Nobel winner: Peace in Libya will solve 80% of Tunisia's problems

Employers federation chief Ouided Bouchamaoui presses the United States for greater involvement in North Africa.

al-monitor Nobel Peace Prize laureates of the Tunisian National Dialogue Quartet (L to R): Tunisian Human Rights League President Abdessatar Ben Moussa, Tunisian employers union President Ouided Bouchamaoui, National Order of Tunisian Lawyers President Fadhel Mahfoudh and Tunisian General Labor Union Secretary-General Houcine Abbassi are honored on the stage during the annual Nobel Peace Prize Concert in Telenor Arena outside Oslo, Dec, 11, 2015.  Photo by REUTERS/Jon Olav Nesvold/NTB scanpix.
Julian Pecquet

Julian Pecquet

@JPecquet_ALM

Topics covered

trade unions, trade, north africa, nobel peace prize, economy, congress, borders, barack obama

Mar 3, 2016

The United States must ramp up its support for Tunisia and press for a political settlement in neighboring Libya if the fledgling democracy is to succeed, employers federation president and Nobel Peace Prize winner Ouided Bouchamaoui told Al-Monitor.

Bouchamaoui has been sharing that message with US and international officials this week during a whirlwind visit to Washington at the invitation of the World Bank and the International Republican Institute. She said solving the crisis in Libya would solve 80% of Tunisia's problems by improving security and allowing its economy to take off.

"It's chaos in Libya. People are crossing borders without any control," she said. "And Tunisia is suffering because of this."

The recent terrorist attacks that have decimated the Tunisian tourism sector, she pointed out, have forced the country to further ramp up a defense and security budget that has been growing by leaps and bounds since the start of the Arab Spring. Those investments are crucial, she said, but come at the detriment of domestic social spending at a time when young Tunisians enthralled by the promise of democracy are clamoring for jobs and a shot at a better life.

"One of the main drivers of the [Jasmin] revolution was the imbalance in regional prosperity," she said, in French. "So people are expecting more investment in the regions. That's happening, of course, but a big chunk of it is being diverted to the protection of our borders — to deal with a situation we aren't even responsible for."

Bouchamaoui, the scion of a powerful family and a successful businesswoman in her own right, took over Tunisia's Confederation of Industry, Trade and Handicrafts in 2011. Two years later the organization joined with labor unionists, human rights defenders and the lawyers guild to create the Tunisian National Dialogue Quartet, which won the Nobel Peace Prize last year for its efforts to pave the way for a democratic transition while the rest of the Arab Spring countries erupted in flames or reverted back to authoritarianism.

"Recognition is nice," she said. "But we need concrete support to make this transition a success."

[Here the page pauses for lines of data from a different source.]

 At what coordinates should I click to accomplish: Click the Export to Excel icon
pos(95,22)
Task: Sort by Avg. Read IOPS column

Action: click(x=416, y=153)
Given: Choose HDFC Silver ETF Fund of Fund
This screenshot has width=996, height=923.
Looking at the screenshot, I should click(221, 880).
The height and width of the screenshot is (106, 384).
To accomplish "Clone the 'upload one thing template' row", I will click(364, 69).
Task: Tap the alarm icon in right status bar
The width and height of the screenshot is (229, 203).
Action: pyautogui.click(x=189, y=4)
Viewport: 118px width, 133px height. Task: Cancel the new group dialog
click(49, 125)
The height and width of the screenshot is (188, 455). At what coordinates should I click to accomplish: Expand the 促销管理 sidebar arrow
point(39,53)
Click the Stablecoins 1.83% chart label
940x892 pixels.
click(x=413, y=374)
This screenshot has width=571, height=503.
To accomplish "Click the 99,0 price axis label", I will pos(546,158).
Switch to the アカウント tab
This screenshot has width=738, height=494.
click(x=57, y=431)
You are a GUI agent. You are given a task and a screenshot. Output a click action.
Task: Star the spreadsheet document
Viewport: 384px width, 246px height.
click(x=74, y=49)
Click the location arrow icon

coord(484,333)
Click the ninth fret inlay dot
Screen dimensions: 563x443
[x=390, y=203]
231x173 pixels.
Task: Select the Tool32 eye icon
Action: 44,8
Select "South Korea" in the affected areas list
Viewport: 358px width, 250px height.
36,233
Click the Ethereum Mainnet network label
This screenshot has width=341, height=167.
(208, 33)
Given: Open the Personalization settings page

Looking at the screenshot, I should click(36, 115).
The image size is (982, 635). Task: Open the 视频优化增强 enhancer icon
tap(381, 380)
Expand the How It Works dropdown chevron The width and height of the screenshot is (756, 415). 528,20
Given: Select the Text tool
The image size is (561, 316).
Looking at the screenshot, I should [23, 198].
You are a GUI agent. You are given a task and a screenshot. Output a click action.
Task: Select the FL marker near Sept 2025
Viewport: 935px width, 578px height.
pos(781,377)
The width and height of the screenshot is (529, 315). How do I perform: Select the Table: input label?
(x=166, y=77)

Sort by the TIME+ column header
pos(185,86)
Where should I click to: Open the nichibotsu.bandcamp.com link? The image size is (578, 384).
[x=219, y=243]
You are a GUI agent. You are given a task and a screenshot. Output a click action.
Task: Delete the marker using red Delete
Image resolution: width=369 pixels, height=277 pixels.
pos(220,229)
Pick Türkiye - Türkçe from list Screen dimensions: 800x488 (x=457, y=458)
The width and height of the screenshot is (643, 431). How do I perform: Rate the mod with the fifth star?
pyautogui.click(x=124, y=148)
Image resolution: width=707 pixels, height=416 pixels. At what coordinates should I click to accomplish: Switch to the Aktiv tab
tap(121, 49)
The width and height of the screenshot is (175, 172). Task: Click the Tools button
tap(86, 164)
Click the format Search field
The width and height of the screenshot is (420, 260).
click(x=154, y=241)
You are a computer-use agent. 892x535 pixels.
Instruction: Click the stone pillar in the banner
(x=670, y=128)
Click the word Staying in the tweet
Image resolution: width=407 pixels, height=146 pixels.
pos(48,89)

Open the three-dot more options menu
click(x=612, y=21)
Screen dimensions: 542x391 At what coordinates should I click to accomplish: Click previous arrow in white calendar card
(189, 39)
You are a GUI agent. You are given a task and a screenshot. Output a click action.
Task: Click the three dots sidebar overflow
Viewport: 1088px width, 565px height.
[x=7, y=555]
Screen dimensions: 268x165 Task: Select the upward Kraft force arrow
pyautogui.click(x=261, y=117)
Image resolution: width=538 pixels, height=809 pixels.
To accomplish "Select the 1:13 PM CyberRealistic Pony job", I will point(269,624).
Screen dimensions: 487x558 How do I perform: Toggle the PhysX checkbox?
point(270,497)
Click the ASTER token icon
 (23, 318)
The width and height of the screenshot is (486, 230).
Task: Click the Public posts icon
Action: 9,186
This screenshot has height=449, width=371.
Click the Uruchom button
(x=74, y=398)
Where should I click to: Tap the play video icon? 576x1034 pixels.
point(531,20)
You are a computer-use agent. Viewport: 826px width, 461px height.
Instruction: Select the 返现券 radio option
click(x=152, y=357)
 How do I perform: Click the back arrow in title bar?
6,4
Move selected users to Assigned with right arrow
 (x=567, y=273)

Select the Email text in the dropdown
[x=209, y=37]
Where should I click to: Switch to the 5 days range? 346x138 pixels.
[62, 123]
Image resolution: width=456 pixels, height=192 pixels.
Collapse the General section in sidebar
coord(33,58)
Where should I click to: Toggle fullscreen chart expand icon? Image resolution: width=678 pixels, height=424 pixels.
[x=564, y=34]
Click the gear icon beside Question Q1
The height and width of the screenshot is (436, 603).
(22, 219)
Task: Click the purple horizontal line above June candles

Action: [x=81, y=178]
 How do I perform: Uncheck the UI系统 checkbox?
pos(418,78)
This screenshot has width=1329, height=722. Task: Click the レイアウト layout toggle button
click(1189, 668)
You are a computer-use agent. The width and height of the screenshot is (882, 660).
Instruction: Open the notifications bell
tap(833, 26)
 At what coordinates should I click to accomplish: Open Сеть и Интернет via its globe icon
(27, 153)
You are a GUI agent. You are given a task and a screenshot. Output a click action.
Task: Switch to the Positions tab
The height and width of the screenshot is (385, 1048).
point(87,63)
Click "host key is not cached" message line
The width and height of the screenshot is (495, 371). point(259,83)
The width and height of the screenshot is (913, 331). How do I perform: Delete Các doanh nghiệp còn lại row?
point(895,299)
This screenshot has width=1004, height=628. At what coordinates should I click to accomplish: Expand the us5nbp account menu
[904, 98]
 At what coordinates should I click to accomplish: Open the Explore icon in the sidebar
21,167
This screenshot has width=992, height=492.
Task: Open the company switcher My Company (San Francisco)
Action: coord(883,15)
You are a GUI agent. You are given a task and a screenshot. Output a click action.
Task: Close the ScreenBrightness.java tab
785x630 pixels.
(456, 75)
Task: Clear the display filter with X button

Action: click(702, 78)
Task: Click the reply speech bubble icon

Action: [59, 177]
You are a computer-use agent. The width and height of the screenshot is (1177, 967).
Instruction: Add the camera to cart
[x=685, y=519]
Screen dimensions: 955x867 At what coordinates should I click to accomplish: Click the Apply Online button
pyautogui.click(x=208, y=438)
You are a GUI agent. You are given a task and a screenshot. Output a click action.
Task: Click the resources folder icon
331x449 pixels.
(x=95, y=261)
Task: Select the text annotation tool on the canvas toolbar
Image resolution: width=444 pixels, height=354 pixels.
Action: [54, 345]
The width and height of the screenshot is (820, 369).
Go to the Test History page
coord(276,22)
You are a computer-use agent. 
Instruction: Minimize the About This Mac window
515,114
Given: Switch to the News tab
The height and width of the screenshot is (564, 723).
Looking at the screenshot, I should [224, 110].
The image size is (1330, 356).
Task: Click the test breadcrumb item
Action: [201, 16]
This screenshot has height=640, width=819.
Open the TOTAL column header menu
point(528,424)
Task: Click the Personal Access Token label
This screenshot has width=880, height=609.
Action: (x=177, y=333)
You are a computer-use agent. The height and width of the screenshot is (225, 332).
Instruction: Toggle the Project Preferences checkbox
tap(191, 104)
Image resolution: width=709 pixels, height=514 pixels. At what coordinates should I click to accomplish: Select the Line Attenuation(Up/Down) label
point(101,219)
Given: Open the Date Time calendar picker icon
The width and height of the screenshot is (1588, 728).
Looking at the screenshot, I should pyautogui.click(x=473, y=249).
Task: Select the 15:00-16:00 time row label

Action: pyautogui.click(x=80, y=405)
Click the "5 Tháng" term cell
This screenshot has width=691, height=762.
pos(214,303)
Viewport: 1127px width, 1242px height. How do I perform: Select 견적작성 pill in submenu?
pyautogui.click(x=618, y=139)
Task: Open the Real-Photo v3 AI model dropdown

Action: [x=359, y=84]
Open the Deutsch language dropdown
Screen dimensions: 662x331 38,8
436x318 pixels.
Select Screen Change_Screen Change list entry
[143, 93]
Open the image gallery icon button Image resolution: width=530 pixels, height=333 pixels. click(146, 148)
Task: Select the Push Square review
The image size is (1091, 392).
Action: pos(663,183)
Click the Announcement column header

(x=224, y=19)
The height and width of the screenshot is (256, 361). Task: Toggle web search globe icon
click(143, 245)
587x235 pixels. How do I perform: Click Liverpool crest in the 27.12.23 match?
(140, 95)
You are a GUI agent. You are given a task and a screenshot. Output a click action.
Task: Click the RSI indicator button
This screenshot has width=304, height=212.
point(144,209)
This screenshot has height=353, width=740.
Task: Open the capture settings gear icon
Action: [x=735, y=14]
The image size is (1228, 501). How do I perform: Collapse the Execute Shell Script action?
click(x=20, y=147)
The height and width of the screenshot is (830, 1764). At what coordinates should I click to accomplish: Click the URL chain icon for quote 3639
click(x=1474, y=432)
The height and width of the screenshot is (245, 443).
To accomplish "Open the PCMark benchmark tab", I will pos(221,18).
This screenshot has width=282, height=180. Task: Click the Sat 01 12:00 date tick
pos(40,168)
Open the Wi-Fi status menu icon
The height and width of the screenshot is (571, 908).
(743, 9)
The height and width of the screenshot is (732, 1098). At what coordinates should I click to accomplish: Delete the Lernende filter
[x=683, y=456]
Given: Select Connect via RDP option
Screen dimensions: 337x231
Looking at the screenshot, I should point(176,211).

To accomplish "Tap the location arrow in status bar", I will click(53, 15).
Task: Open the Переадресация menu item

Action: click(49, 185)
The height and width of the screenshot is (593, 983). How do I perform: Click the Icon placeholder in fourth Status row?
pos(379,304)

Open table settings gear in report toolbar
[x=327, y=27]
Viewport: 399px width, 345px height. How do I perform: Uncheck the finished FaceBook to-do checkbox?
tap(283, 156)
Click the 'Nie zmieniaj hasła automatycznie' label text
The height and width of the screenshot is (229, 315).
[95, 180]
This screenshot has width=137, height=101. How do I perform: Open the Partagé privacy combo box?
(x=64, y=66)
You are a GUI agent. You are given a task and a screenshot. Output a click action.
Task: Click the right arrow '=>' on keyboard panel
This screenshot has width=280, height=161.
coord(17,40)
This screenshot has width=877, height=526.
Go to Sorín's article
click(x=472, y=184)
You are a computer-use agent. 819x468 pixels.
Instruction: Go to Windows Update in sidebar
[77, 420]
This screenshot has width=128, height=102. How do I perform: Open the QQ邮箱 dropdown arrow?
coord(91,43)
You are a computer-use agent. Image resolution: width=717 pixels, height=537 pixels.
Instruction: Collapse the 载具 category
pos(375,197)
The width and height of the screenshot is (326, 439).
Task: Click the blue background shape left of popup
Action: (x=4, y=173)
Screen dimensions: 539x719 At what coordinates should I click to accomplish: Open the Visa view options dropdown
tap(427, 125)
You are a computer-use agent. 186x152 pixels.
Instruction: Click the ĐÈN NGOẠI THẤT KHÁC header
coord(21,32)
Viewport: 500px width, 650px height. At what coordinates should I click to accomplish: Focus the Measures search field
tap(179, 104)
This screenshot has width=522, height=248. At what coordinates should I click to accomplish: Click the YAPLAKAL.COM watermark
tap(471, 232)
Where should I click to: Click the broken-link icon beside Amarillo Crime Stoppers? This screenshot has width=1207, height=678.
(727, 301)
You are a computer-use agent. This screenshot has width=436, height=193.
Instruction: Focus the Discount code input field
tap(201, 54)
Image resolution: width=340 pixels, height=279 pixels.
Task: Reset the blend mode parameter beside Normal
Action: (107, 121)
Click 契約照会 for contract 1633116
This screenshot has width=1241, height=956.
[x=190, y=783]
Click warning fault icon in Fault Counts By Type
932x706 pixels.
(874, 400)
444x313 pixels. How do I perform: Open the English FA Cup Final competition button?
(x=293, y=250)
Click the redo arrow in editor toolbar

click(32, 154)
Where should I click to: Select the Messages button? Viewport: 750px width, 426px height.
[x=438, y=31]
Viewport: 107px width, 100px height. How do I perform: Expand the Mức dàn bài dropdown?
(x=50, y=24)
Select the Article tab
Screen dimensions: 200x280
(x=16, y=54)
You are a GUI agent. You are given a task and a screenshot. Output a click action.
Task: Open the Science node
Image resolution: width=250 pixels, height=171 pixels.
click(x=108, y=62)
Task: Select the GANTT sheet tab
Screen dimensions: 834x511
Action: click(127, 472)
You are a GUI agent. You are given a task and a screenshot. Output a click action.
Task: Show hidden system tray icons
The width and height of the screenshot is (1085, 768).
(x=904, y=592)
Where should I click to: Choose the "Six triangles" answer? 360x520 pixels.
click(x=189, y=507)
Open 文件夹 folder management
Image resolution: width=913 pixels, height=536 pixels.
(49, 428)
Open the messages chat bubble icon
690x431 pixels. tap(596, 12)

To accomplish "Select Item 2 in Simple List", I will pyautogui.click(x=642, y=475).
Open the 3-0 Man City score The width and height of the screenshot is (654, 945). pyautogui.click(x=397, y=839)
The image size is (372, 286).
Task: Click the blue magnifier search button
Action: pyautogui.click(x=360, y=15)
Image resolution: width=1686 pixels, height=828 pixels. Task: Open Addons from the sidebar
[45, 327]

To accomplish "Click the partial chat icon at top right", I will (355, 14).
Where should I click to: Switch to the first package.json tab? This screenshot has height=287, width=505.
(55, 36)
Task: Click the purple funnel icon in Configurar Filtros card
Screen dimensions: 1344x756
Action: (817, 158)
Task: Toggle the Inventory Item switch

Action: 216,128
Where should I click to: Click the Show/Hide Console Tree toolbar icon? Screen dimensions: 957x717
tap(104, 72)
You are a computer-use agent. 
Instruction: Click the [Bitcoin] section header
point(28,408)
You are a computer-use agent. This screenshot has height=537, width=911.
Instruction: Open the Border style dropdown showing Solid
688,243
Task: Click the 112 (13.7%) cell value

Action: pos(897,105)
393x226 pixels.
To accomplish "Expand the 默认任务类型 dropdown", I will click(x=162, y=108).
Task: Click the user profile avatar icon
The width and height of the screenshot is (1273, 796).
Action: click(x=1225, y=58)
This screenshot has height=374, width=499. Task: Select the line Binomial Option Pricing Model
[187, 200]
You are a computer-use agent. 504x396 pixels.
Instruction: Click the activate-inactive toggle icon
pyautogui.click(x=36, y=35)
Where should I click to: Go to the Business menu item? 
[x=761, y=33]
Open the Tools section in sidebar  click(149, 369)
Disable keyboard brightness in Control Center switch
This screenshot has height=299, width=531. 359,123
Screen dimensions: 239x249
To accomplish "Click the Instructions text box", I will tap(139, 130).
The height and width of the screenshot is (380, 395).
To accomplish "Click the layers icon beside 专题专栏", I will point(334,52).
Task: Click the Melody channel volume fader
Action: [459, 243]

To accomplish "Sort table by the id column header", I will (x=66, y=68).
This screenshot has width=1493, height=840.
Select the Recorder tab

Bouchamaoui met with Al-Monitor over lunch at a Capitol Hill cafeteria after meeting with Rep. Erik Paulsen, R-Minn., who has introduced a resolution urging the Obama administration to start negotiations over a free trade agreement with Tunisia. Bouchamaoui said such an agreement would boost Tunisian exports and improve its global standing, without causing the kinds of impacts to the US economy that are complicating passage of far more ambitious trade deals with the European Union and Pacific nations.

"We want to be a true partner of the United States," she said, "not a subcontractor."

She was also scheduled to meet with World Bank and State Department officials, as well as the Overseas Private Investment Corporation, the US government’s development finance institution, and the US Institute of Peace.

The plain-spoken businesswoman likewise urged the United States to offer more, longer-term higher education scholarships for young Tunisians. She pressed for more US investment in her country. And she added her voice to those asking for President Barack Obama — a fellow Nobel Prize winner, she pointed out — to make history by becoming the first sitting US president to visit Tunisia since Dwight Eisenhower during his final year in office.

"We deserve a presidential visit, frankly," she said. "We've gotten visits from heads of state from the world over since the revolution."